**Material provided:**
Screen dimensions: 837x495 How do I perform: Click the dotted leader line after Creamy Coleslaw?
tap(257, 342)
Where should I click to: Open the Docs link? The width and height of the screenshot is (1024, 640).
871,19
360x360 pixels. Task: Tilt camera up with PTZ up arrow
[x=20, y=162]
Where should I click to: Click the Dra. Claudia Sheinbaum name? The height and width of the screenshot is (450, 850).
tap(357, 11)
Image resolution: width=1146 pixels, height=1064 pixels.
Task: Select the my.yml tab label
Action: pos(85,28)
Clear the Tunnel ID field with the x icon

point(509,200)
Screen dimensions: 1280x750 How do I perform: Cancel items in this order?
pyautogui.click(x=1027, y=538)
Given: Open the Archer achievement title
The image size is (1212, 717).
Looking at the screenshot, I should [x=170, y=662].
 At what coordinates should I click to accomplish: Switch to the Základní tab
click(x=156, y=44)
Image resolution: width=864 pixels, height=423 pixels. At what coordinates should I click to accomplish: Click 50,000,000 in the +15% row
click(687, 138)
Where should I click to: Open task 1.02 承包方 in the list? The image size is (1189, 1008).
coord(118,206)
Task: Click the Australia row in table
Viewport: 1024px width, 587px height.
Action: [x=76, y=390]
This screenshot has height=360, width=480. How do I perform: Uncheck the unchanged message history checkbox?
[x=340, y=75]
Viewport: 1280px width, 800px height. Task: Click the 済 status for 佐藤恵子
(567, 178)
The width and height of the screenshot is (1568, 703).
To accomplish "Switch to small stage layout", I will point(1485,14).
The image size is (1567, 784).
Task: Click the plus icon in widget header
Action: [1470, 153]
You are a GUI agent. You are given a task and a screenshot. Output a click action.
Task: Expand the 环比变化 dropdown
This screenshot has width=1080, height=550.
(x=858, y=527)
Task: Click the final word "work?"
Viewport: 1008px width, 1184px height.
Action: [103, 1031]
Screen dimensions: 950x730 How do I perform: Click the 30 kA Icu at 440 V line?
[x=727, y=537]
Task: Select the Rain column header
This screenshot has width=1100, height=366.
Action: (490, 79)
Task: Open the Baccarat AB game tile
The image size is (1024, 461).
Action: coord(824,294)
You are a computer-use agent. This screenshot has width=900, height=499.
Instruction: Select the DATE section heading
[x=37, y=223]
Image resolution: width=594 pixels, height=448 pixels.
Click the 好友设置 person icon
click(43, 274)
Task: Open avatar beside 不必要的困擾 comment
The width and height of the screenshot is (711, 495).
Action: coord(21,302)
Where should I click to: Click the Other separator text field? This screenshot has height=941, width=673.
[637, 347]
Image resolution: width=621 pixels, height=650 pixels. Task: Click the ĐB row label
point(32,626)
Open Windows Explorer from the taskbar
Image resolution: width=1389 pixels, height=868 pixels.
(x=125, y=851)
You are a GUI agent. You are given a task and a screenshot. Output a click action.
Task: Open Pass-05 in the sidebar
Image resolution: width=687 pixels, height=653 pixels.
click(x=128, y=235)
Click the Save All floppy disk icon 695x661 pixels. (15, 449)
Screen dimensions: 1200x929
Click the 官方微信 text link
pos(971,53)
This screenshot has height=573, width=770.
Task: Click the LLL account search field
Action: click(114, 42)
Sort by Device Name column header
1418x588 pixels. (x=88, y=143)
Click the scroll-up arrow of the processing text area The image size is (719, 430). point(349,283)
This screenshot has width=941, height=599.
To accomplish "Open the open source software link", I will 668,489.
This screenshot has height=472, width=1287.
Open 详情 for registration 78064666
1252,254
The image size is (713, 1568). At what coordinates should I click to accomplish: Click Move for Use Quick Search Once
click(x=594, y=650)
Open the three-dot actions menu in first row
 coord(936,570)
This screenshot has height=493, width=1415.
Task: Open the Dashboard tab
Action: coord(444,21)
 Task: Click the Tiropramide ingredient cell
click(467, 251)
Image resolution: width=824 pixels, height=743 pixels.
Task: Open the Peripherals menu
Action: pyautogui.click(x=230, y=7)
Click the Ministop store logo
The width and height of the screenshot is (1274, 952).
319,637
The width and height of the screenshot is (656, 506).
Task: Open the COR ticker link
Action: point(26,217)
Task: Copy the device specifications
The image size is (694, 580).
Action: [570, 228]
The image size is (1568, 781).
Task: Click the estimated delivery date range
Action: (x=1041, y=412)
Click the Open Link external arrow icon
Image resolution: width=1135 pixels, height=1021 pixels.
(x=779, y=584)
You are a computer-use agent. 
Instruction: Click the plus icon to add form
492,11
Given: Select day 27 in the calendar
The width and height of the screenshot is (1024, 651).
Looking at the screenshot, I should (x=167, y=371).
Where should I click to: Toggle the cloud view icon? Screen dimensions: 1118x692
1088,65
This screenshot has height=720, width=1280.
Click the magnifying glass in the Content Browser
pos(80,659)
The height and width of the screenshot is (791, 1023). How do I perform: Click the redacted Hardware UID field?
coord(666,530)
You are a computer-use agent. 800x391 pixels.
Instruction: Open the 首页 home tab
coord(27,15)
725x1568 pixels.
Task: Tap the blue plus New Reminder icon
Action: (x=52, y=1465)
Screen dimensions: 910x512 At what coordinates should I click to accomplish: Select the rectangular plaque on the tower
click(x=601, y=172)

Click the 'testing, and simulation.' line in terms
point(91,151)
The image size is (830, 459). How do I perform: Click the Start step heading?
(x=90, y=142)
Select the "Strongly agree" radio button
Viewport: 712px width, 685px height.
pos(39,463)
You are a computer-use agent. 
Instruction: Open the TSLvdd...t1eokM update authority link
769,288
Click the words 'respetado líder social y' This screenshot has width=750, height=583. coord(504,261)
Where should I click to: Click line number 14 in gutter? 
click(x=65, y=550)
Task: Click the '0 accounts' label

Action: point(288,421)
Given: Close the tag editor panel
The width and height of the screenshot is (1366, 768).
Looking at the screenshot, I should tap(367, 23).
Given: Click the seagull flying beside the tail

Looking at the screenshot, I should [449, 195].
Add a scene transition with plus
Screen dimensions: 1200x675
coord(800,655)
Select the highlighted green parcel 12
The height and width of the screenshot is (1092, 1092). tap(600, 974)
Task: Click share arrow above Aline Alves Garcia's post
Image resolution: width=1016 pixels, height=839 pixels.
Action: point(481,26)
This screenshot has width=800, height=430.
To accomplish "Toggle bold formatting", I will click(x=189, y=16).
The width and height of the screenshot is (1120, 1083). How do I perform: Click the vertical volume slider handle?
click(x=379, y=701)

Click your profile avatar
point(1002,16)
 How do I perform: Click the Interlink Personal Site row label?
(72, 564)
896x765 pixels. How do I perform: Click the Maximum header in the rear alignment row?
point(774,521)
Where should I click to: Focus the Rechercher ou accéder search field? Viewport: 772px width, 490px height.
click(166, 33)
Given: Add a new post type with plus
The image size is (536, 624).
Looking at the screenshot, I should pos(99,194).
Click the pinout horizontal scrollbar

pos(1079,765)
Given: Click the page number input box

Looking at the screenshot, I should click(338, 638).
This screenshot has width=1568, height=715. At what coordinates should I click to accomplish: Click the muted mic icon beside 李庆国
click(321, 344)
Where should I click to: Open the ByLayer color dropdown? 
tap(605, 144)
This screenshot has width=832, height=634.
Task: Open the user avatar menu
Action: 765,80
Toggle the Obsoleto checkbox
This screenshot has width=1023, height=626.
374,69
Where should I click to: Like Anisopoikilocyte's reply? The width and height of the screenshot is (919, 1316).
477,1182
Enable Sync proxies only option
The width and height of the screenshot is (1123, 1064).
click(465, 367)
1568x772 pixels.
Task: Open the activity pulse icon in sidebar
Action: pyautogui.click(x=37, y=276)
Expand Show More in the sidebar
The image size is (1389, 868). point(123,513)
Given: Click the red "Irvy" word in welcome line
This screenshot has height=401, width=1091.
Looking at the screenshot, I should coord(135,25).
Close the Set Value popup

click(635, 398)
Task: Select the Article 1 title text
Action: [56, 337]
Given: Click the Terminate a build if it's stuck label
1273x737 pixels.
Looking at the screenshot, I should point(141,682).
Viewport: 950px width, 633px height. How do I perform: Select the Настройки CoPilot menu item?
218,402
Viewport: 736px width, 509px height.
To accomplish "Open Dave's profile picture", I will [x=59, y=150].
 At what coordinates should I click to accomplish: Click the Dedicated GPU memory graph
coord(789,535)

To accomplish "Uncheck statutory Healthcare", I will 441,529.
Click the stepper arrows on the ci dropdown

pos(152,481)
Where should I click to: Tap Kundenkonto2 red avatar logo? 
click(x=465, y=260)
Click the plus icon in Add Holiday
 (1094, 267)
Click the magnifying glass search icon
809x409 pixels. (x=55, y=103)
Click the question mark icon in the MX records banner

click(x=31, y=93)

**Your goal:**
Please state the number of lines in the data above that hold the word "post", without any other text.

**Expected answer:**
2